ROANOKE TIMES

                         Roanoke Times
                 Copyright (c) 1995, Landmark Communications, Inc.

DATE: MONDAY, June 7, 1993                   TAG: 9306070138
SECTION: SPORTS                    PAGE: B-6   EDITION: METRO 
SOURCE: Bill Cochran
DATELINE:                                 LENGTH: Medium


IF A BOAT HAD TIRES, THEY'D CHECK THEM, TOO

Bob McDonald and Michael Brown got the idea that a lot of people on Smith Mountain Lake would like to have their boat washed, including scrubbing the grime off the bottom, but few relish doing the job.

So the two business partners opened That Marine & Boat Wash at Hales Ford Bridge.

A customer pulls his craft into a special slot at the dock and a swarm of college-age attendants cleans the vinyl, polishes the chrome, vacuums the cockpit, pressure-washes the carpet, shines the windshield, restores the teak and puts a power brush to the hull. They will fill the tank with gas, too.
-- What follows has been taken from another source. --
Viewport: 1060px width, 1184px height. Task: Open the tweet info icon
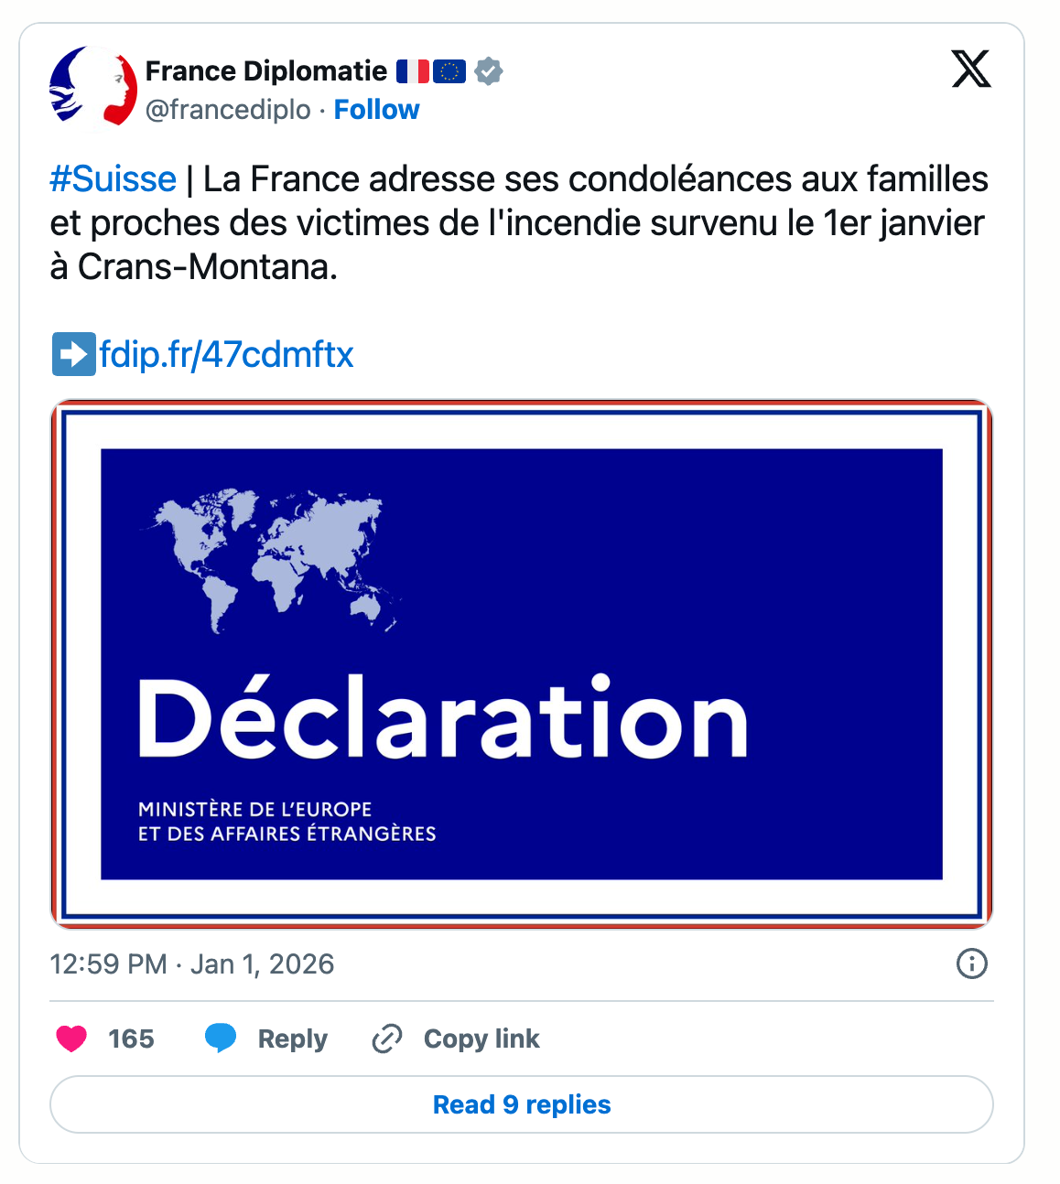coord(971,963)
"If a customer has tires, we'll check them," McDonald said.

The power wash is done with recycled lake water that contains no cleaning compounds, which means it meets new federal environmental standards, Brown said.

Boats up to 35 feet or 11,000 pounds can be handled by a lift that raises a craft out of the water so the hull can be scrubbed. A customer can even rent a Sea-Doo personal watercraft while waiting for the service to be completed.

The cleaning fee is $1.50 per foot for the top portion of a boat; $2 per foot for the hull (bottom).

"Everybody is saying, `This is a greatest idea we've ever seen, why didn't we think of it?' " Brown said.

"You couldn't ask for a better summer job," said Sacha Erb, one of the attendants.